Top of LISTED ENTRIES
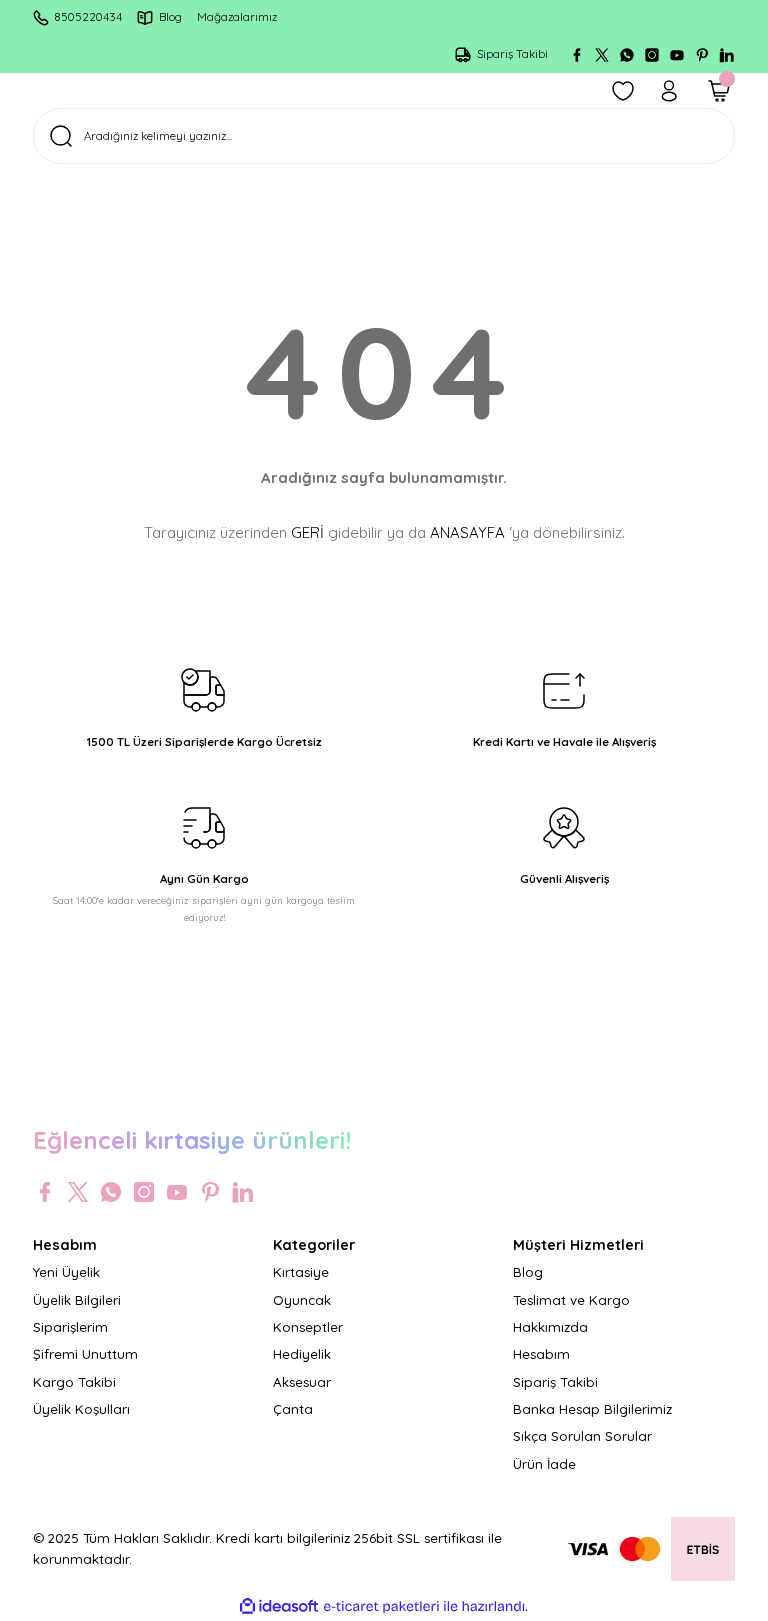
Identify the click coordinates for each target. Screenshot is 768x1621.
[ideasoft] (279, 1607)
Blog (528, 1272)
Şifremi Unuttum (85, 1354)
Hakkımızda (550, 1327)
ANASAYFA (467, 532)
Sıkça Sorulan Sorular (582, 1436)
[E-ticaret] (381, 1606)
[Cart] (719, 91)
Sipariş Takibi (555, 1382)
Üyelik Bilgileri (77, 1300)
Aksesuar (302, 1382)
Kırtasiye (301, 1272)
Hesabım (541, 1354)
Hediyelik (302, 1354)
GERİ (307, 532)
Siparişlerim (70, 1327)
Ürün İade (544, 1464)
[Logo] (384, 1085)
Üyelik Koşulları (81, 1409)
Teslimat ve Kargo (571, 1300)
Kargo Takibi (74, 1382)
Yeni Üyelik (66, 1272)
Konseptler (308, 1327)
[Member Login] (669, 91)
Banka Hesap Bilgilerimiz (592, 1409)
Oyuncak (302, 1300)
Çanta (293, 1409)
Bottom of LISTED ENTRIES
Top of LISTED ENTRIES
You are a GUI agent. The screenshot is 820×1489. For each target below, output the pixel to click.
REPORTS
Bottom of LISTED ENTRIES
- **YOUR INSTRUCTIONS**
Reproduce exactly the stretch of the material above that starts at the line with "Identify the click" and ends at the line with "Çanta (293, 1409)", both included, and nothing else.

- **THE ANSWER**
Identify the click coordinates for each target. Screenshot is 768x1621.
[ideasoft] (279, 1607)
Blog (528, 1272)
Şifremi Unuttum (85, 1354)
Hakkımızda (550, 1327)
ANASAYFA (467, 532)
Sıkça Sorulan Sorular (582, 1436)
[E-ticaret] (381, 1606)
[Cart] (719, 91)
Sipariş Takibi (555, 1382)
Üyelik Bilgileri (77, 1300)
Aksesuar (302, 1382)
Kırtasiye (301, 1272)
Hesabım (541, 1354)
Hediyelik (302, 1354)
GERİ (307, 532)
Siparişlerim (70, 1327)
Ürün İade (544, 1464)
[Logo] (384, 1085)
Üyelik Koşulları (81, 1409)
Teslimat ve Kargo (571, 1300)
Kargo Takibi (74, 1382)
Yeni Üyelik (66, 1272)
Konseptler (308, 1327)
[Member Login] (669, 91)
Banka Hesap Bilgilerimiz (592, 1409)
Oyuncak (302, 1300)
Çanta (293, 1409)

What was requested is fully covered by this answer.